In Divorce – The Ultimate Divorce Handbook to Getting Past Your Breakup Financially and Emotionally, Valerie Jeana Cummins describes how to reduce the cost of divorce and offers a step by step check-list of what you’ll need for your divorce attorney and why. You’ll also learn how to cope with depression and get back on your feet again – because supporting yourself financially after a breakup is about being emotionally and spiritually healthy.
Here’s what my reader said on my article about getting money to leave your husband: “I wish I could pack up and leave my husband but I have four kids, no money, no food and nowhere to go. I live in a one stoplight town so I know there’s no way for me to support myself financially with my kids.”
A different reader – a husband – adds that it’s just women in this situation. “I want to leave my wife because she is manipulative and controlling, but I can’t afford to divorce her. She would take everything. Clean me out financially. How does a man get enough money to leave his wife? That’s why husbands and wives hide money, so divorce doesn’t make them go bankrupt.”

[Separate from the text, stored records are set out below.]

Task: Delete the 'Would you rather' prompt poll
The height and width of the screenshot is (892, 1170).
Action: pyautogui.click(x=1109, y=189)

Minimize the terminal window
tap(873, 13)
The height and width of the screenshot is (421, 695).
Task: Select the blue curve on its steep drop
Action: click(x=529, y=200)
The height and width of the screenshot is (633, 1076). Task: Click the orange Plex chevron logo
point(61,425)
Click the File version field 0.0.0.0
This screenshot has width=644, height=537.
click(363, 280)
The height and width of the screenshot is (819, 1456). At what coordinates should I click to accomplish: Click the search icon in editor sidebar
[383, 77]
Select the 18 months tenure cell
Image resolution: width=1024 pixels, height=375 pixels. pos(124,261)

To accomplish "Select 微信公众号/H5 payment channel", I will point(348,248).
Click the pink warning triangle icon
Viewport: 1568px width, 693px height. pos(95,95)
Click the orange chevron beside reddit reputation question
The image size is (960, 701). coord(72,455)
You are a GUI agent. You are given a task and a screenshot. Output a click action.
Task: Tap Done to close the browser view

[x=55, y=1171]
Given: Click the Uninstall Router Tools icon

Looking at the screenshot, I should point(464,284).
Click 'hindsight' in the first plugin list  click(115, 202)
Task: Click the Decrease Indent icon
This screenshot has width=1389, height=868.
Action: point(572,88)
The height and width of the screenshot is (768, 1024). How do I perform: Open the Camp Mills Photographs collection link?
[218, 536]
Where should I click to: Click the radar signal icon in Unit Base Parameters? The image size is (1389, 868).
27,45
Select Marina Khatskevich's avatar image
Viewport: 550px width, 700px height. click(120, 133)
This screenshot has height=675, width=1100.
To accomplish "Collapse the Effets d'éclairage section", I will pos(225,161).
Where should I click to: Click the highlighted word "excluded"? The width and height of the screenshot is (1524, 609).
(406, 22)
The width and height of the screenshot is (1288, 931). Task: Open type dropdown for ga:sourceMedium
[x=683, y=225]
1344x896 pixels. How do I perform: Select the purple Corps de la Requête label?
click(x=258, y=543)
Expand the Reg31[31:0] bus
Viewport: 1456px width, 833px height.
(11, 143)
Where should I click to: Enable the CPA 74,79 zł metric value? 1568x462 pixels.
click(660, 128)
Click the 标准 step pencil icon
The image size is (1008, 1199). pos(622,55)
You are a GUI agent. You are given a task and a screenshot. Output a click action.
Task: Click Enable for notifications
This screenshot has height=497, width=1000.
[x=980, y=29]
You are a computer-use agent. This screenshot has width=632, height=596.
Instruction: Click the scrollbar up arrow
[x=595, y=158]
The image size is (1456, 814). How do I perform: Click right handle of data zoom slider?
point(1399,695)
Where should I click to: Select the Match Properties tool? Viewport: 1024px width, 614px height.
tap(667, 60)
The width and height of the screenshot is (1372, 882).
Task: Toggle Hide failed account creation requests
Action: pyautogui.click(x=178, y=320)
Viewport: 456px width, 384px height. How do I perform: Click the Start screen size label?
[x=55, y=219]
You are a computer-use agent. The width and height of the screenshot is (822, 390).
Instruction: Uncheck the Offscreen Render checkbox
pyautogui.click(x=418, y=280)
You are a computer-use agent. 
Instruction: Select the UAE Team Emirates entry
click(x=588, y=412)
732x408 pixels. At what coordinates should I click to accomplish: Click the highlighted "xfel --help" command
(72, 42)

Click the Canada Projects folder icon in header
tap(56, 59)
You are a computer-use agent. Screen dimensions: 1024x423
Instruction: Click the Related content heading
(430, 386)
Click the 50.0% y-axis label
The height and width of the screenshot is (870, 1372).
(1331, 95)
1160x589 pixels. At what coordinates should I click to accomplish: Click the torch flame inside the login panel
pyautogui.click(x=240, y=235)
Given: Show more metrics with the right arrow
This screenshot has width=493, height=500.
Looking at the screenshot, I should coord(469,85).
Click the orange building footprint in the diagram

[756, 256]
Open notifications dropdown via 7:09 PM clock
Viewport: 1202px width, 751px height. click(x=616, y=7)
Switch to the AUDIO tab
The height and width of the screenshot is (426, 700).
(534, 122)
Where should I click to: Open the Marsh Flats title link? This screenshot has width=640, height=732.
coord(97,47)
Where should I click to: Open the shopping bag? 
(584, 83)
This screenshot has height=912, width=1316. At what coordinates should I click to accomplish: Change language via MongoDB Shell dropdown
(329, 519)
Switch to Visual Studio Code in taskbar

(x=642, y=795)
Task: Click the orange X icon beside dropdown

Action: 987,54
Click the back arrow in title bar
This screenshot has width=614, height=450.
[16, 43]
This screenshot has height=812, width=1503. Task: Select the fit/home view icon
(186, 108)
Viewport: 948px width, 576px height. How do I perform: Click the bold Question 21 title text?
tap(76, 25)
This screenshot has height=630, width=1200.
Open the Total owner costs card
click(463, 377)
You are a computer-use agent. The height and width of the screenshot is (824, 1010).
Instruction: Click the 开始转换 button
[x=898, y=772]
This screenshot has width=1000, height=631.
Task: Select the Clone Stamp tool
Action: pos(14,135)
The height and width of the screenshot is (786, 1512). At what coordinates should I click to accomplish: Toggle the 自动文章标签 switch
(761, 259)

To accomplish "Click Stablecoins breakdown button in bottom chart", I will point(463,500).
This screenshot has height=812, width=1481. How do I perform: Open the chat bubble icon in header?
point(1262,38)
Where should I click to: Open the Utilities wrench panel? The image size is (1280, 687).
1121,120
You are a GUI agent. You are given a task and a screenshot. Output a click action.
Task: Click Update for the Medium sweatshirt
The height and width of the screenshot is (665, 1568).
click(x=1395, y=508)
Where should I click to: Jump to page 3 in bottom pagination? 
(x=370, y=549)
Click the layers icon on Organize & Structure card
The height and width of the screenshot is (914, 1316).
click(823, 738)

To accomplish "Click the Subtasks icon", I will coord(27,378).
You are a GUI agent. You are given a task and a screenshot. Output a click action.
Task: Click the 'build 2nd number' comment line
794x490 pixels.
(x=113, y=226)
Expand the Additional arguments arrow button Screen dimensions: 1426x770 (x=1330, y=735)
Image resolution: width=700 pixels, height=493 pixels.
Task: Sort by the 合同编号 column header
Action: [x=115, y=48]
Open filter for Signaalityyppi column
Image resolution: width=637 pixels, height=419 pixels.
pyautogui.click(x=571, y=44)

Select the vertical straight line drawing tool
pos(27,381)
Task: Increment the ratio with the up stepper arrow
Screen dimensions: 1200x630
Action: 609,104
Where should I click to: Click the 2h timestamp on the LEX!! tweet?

Here are a few ideas for supporting yourself financially after a breakup, divorce, or separation. They’re inspired by a parable called “This, Too, Shall Pass.”
This, Too, Shall Pass – A Parable
Once upon a time there was a princess warrior who lived in a far away land. She married a prince who swept her off her feet and promised to treat her like a queen all of her days. Alas, soon after saying “I do”, her prince turned into a frog. He got her pregnant four times, went away all the time on his own private adventures, and left the princess warrior to fend for herself.
She was despondent, sad, and lonely. She wanted to leave the frog, but was fearful of not being able to financially support herself after the breakup – not to mention feeding and sheltering her children.
A time came when the princess warrior finally got tired of her life. She began to seek a way out. She asked Google for tips on how to support herself financially after a breakup, and Google sent her a humble scribe whose only qualification was loving God.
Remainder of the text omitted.